Собакин вспомнил, что это произошло ровно через неделю после того, как он заступил на новую должность. Данный факт автоматически означал, что раз он не стал писать рапорт еще тогда, то теперь, когда знает по имени и фамилии каждого бойца своей роты, способен сказать, кто из них на что способен, не сделает этого тем более. Может быть, после очередного мощного приступа боли Собакин сумеет набросать пробный вариант этой бумаги, хотя бы несколько начальных строчек.

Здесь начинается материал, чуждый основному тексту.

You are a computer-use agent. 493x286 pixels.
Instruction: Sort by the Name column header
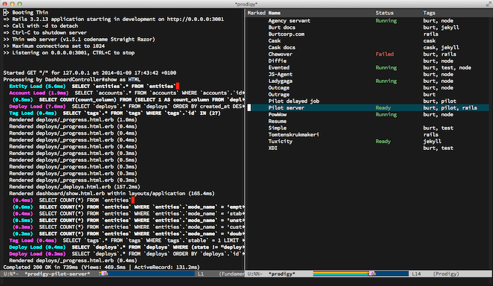click(274, 13)
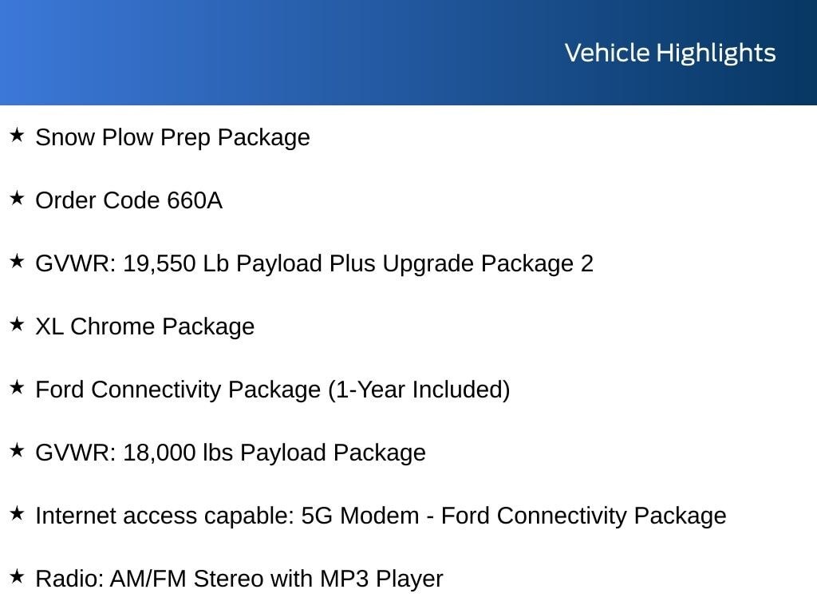Click the star beside Internet access capable

pyautogui.click(x=17, y=513)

Но потом он сомнет лист, разорвет его так, чтобы было невозможно ничего прочитать, и бросит в мусорную корзину, а еще лучше, сразу вынесет в контейнер, который вывозится на свалку ежедневно. Они стоят на участке, огороженном забором из сетки-рабицы, неподалеку от пятиэтажной казармы, в которой его подразделение вместе с бойцами автороты занимает весь второй этаж. Дойти до мусорного контейнера не сложно и не долго.
Но боль в голове и в шее снова напомнила старшему лейтенанту Собакину о том, что он может оказаться полностью неспособным к руководству ротой. В этот момент в его голове даже промелькнула мысль о том, что хорошо было бы, если бы на перевале прямо сейчас появился командир первого взвода старший лейтенант Корытин, которому можно было бы передать руководство операцией.

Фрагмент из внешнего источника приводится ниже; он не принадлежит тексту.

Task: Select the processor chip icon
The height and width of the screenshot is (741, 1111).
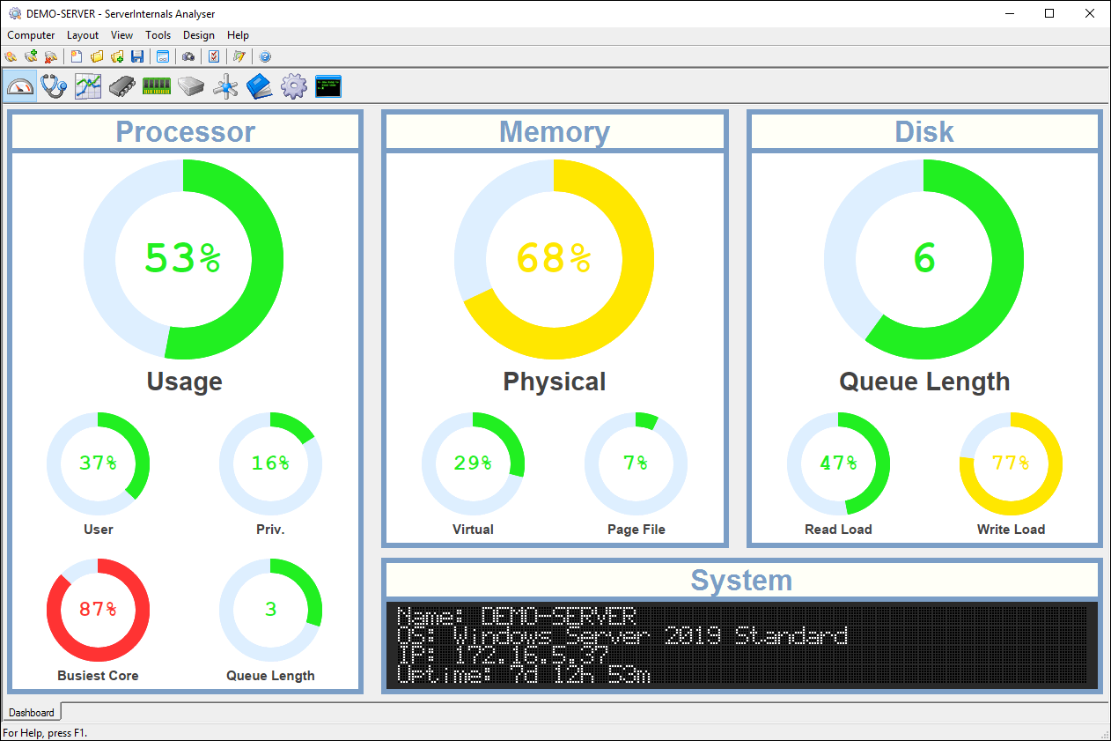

Но первый взвод был только на подходе. Виктор Алексеевич понимал, что Корытин окажется рядом с ним в лучшем случае через десять минут, в худшем – через пятнадцать.
Но бандитская атака может начаться раньше, чем подойдет подкрепление. Скорее всего, первый взвод подойдет сюда, но окопаться не успеет.
Об этом напомнил Собакину и командир третьего взвода:
– Командир, Корытин со своими парнями подойдет, вероятно, во время бандитской атаки. У него не будет времени выкопать окопы. Парни смогут только залечь и сразу вступят в бой.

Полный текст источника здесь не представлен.